___ Input data ___
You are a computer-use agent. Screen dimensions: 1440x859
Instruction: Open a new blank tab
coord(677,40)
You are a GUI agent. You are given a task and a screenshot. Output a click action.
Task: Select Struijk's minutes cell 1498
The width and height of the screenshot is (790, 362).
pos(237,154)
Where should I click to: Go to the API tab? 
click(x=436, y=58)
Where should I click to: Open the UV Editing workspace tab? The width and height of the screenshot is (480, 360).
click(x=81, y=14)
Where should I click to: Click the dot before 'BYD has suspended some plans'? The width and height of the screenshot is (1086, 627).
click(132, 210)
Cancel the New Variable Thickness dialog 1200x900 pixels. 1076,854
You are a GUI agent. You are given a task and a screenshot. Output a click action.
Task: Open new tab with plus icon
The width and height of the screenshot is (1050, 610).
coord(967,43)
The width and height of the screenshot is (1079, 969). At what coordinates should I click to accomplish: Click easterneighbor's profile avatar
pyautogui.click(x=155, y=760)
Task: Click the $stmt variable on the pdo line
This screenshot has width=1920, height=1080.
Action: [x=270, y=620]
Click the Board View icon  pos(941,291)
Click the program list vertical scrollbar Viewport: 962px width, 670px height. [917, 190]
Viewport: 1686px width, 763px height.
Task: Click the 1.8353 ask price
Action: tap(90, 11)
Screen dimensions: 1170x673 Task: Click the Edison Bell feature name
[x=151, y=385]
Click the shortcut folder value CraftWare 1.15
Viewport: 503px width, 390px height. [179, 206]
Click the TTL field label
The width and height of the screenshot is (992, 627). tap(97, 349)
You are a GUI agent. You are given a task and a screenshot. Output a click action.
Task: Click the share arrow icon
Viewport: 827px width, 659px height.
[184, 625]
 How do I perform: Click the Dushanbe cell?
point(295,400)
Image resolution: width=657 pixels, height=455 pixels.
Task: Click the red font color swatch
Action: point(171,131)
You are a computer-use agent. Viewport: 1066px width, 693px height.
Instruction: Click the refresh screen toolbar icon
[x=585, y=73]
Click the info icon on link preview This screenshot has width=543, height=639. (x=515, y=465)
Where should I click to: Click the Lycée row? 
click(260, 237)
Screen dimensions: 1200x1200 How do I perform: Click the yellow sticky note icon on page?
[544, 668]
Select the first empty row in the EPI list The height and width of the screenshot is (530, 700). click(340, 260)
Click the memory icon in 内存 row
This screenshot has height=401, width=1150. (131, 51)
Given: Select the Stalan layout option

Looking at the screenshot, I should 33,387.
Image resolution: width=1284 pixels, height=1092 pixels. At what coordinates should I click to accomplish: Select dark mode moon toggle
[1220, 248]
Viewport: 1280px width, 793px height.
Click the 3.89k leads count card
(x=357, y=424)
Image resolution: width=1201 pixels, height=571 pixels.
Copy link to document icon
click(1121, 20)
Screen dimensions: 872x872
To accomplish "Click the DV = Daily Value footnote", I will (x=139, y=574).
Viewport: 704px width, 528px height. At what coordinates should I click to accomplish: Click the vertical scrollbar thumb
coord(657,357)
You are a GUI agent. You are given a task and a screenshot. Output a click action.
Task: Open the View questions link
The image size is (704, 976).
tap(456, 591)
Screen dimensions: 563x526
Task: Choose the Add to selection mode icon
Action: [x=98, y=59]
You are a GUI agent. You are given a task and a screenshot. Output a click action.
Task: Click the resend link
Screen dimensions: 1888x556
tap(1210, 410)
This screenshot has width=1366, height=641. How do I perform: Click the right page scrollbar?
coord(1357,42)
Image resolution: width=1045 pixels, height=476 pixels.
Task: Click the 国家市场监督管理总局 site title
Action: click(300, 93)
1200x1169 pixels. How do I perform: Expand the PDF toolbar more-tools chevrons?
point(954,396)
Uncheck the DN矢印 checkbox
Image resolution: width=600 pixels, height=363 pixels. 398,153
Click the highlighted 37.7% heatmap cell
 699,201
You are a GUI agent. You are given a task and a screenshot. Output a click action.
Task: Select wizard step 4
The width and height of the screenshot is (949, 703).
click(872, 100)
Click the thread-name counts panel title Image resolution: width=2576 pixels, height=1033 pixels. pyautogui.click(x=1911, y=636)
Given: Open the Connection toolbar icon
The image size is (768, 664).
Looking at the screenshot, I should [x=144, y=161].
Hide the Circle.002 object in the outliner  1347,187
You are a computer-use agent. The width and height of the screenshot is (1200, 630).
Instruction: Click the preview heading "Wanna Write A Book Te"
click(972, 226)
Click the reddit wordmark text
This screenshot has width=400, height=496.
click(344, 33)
___
Show the lines above with "computer".

● Written reply
You are a computer-use agent. Screen dimensions: 1440x859
You are a computer-use agent. Viewport: 1066px width, 693px height.
You are a computer-use agent. The width and height of the screenshot is (1200, 630).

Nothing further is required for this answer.